## Work order 1
Quote word for word the passage of the bioterrorism note that begins with the words containing "Am Fam Physician." and ends with "acts of bioterrorism.".
## Work order 2
Which illnesses does the bioterrorism note name as associated with the intentional release of a biologic agent? List every one.

## Source document
****
Am Fam Physician. 2001;64(10):1668
As I mentioned in the previous “Inside AFP,” our editors will be working to provide information to help our readers respond to threats of bioterrorism. AFP's editor Jay Siwek, M.D., and editorial fellow Margaret Gourlay, M.D., Washington, D.C., have prepared a special editorial on bioterrorism that appears on page 1676 of this issue. Drs. Siwek and Gourlay provide a list of sources on the Internet that physicians can consult to obtain the most up-to–date information to handle situations arising from threats or acts of bioterrorism.
On page 1761 of this issue, AFP includes a special “Practice Guideline” that summarizes key points from the Centers of Disease Control and Prevention's (CDC) report on bioterrorism published in the October 19, 2001, issue of the Morbidity and Mortality Weekly Report. The MMWR report includes two chapters on bioterrorism, one focusing on the anthrax investigation and offering interim public health guidelines, and the other focusing on recognition of illness associated with the intentional release of a biologic agent, including anthrax, plague, botulism, smallpox, inhalational tularemia and hemorrhagic fever. The complete report is available through a link on the AAFP Web site or as a PDF atwww.aafp.org/resources/. AFP and the AAFP Web site will continue to bring you updates from the CDC as new recommendations are released.
As physicians who work in the Washington, D.C., area, Drs. Siwek and Gourlay have already been affected by recent terrorist attacks. The events of September 11 took from them a Georgetown University colleague who was on board the plane headed from Dulles International that ultimately plunged into the Pentagon. Although Dr. Siwek watched for wounded to arrive that day, like many other physicians he was disappointed waiting for survivors. Now Dr. Siwek and his colleagues are living in the midst of a continuing anthrax threat in the D.C. postal service area. Dr. Siwek reports he has already used the CDC guidelines summarized in this issue to differentiate a case of influenza from possible anthrax infection. Although luckily his patient did not have anthrax, the experience drove the point home to Dr. Siwek: physicians must be prepared to deal with the impact of unleashed bioterrorist weaponry.
Last month, Jonathan Temte, M.D., Ph.D., assistant professor of family medicine and infectious disease researcher at the University of Wisconsin, Madison, delivered a speech at the AAFP's Annual Scientific Assembly in Atlanta to help family physicians prepare for bioterrorism. This lecture is available at the AAFP Web site atwww.aafp.org/assembly/2001/lectures/bioterror/index.html. The AAFP Web site (www.aafp.org/resources/) will also continue to add more updates on bioterrorism and links as new developments occur.
****
## Dataset excerpt
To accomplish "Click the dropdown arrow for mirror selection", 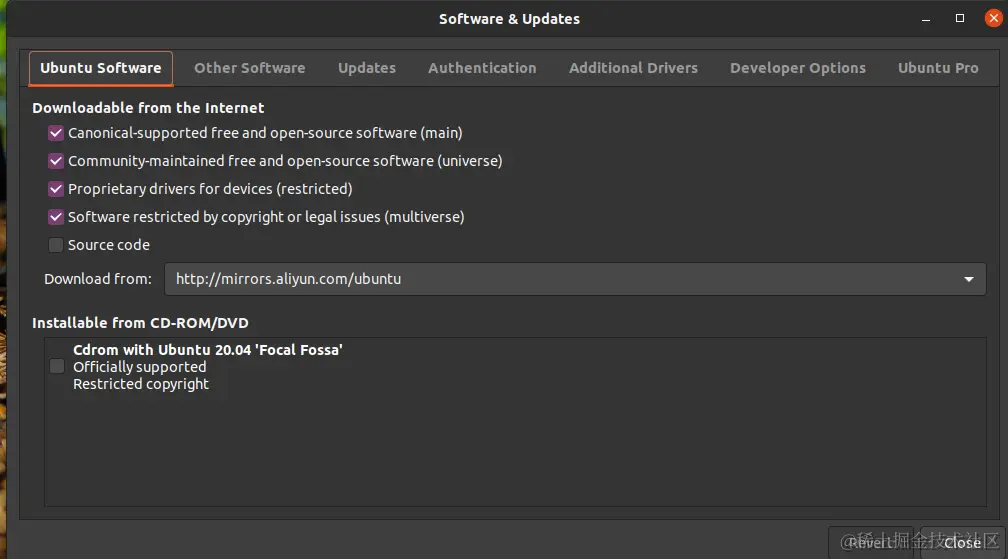I will click(x=968, y=279).
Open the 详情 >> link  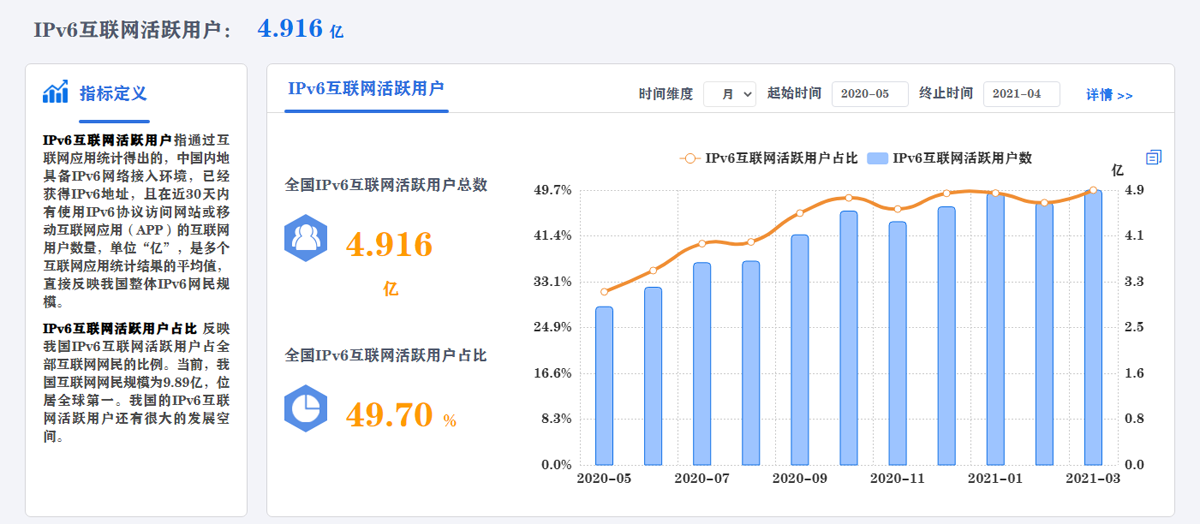tap(1109, 95)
****
## Exercise result 1
Am Fam Physician. 2001;64(10):1668
As I mentioned in the previous “Inside AFP,” our editors will be working to provide information to help our readers respond to threats of bioterrorism. AFP's editor Jay Siwek, M.D., and editorial fellow Margaret Gourlay, M.D., Washington, D.C., have prepared a special editorial on bioterrorism that appears on page 1676 of this issue. Drs. Siwek and Gourlay provide a list of sources on the Internet that physicians can consult to obtain the most up-to–date information to handle situations arising from threats or acts of bioterrorism.

## Exercise result 2
- Anthrax
- Plague
- Botulism
- Smallpox
- Inhalational tularemia
- Hemorrhagic fever